• SOURCE:
I made a version of that sandwich today for lunch that cuts a few corners. Even with the not-as-luxurious ingredients, it was fantastic.
Based on Samin Nosrat’s confit tuna sandwich. Serves 2.
Thinly slice 1 red onion. Place the onion in a small bowl with a good pinch of sugar and a good pinch of salt. Cover about two-thirds of the way with white wine vinegar, then add a bit of cold water so that they’re just barely submerged. Stir and set aside.
In a small bowl, combine 1 small garlic clove, finely minced, and about 2 T mayonnaise. Set aside.
Drain 1 can of skipjack tuna chunks in olive oil with salt in to a medium bowl, reserving the olive oil in another bowl. Whisk a small amount of salt in to the olive oil and set aside.
Finely chop a small handful of pitted green olives and a small handful of brined capers. Place in the bowl with the tuna.
Slice about ¼ cucumber in roughly 3mm rounds (you want about 4-5 cucumber pieces per sandwich; feel free to peel it a bit before slicing) and place in the bowl with the tuna.
Add about 2 T mayonnaise to the tuna mixture and combine by hand. Add some of the onion vinegar or more mayo if needed.

• INFORMATION SHOWN:
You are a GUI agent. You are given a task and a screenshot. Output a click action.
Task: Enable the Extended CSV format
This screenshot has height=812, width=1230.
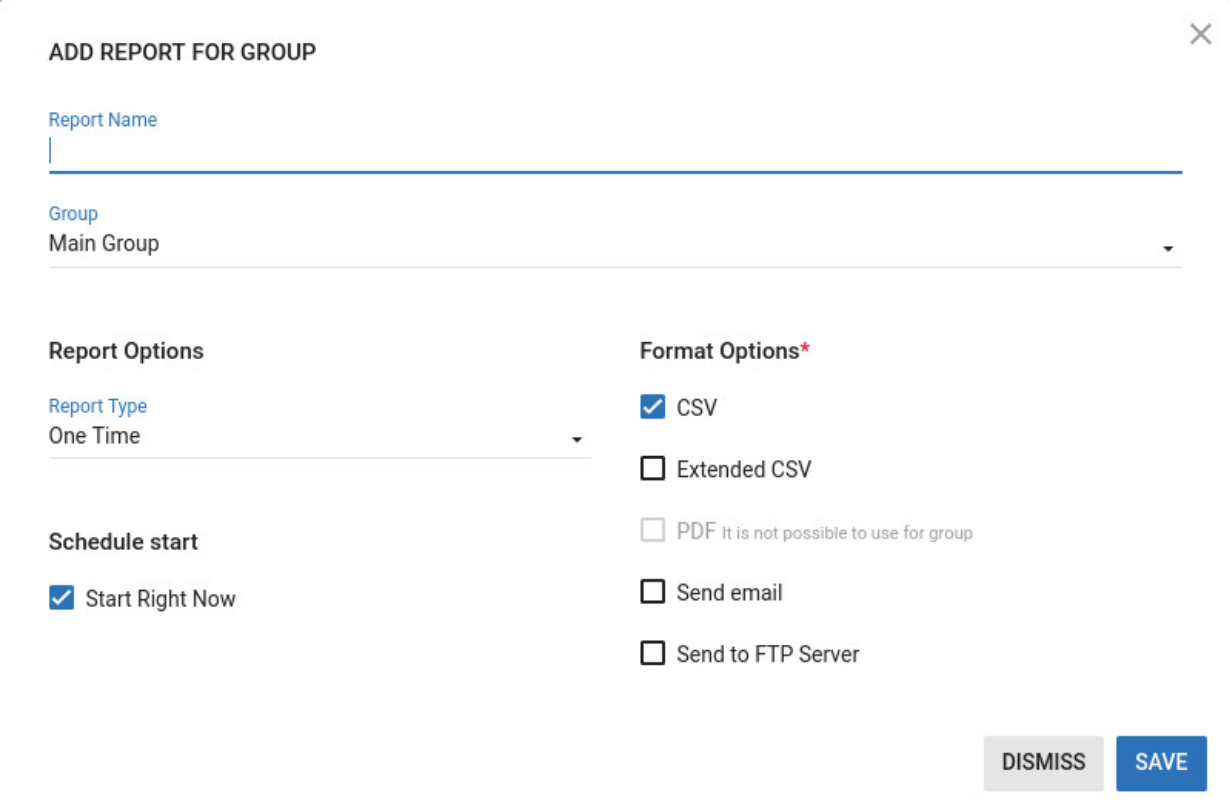[652, 469]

• CHALLENGES:
1: From the tuna sandwich recipe, quote the part that opens with the words containing "In a small bowl, combine" and closes with "capers. Place in the bowl with the tuna.".
2: Answer these questions from the tuna sandwich recipe:
(a) How many people does the recipe serve?
(b) What is the minced garlic clove combined with?
(c) About how thick should the cucumber rounds be?
3: Continue the tuna sandwich recipe from the point where it stops.

• ANSWERS FOR THE EXERCISE:
1:
In a small bowl, combine 1 small garlic clove, finely minced, and about 2 T mayonnaise. Set aside.
Drain 1 can of skipjack tuna chunks in olive oil with salt in to a medium bowl, reserving the olive oil in another bowl. Whisk a small amount of salt in to the olive oil and set aside.
Finely chop a small handful of pitted green olives and a small handful of brined capers. Place in the bowl with the tuna.

2:
(a) 2
(b) About 2 T mayonnaise
(c) Roughly 3mm

3:
Slice a crusty baguette in to appropriate sandwich-sized portions and then slice the portions in half length-wise so you’ve got a top and a bottom. Coat the bottom bread half with the garlicky mayo and lightly coat the top half with the seasoned olive oil. Top with the tuna mixture, then a decent amount of pickled onions.
EAT.
I have no doubt that the proper confit tuna version is better and totally worthwhile, but it’s not something that I can really make based on my local resources and the timing of my day-to-day life. This version is pretty heavily simplified, but it gets the most critical flavours and textures in there. The quality of the canned tuna is super important, of course. There were leftovers of a few of the ingredients, particularly the onion, so I’ll probably make more of these sandwiches again later this week.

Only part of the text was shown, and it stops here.